-- Exercise directions --
Set down the lines below word for word, from the line containing "Image resolution: width=508" through the last line, with both ends included. Leave the pictures out.

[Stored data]
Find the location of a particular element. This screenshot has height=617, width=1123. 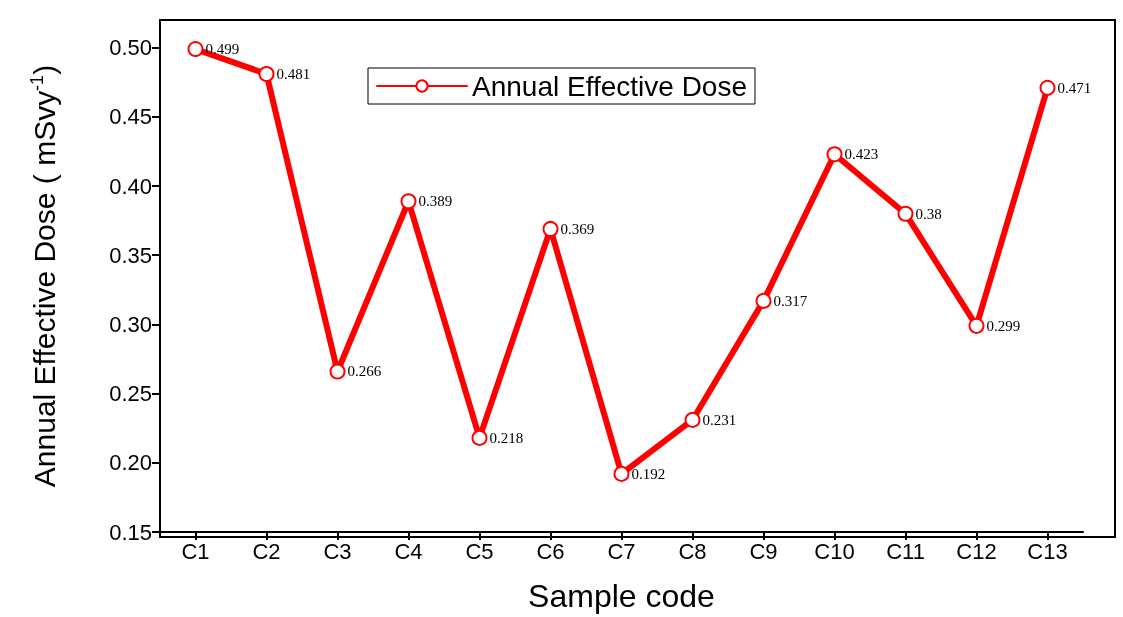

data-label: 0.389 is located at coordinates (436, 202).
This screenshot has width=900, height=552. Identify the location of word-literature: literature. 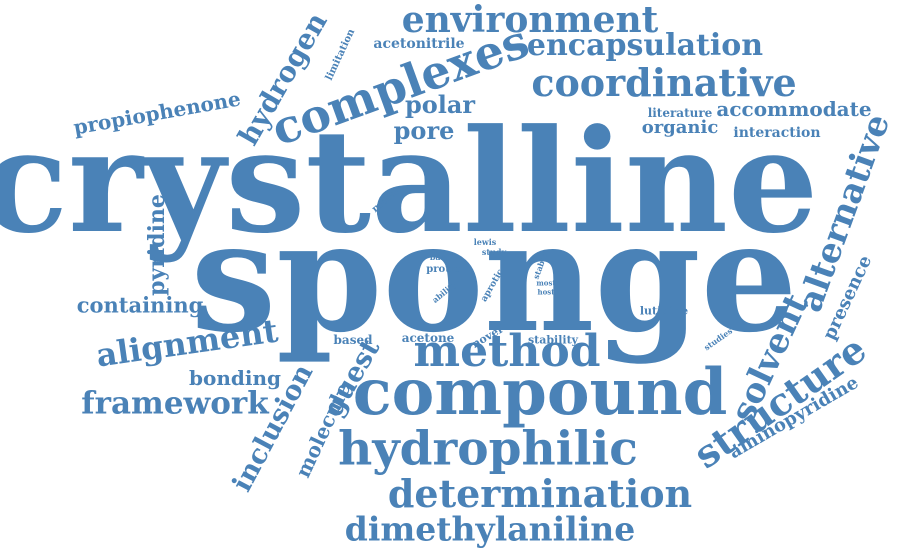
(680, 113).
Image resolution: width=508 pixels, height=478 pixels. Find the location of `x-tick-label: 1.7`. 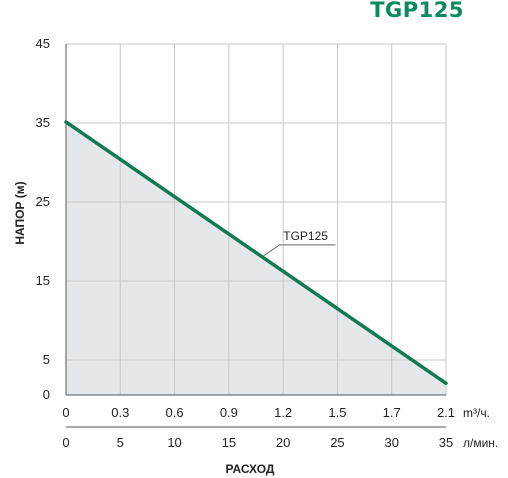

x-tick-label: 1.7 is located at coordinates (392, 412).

-- Written solution --
Image resolution: width=508 pixels, height=478 pixels. Find the location of `x-tick-label: 1.7`. 

x-tick-label: 1.7 is located at coordinates (392, 412).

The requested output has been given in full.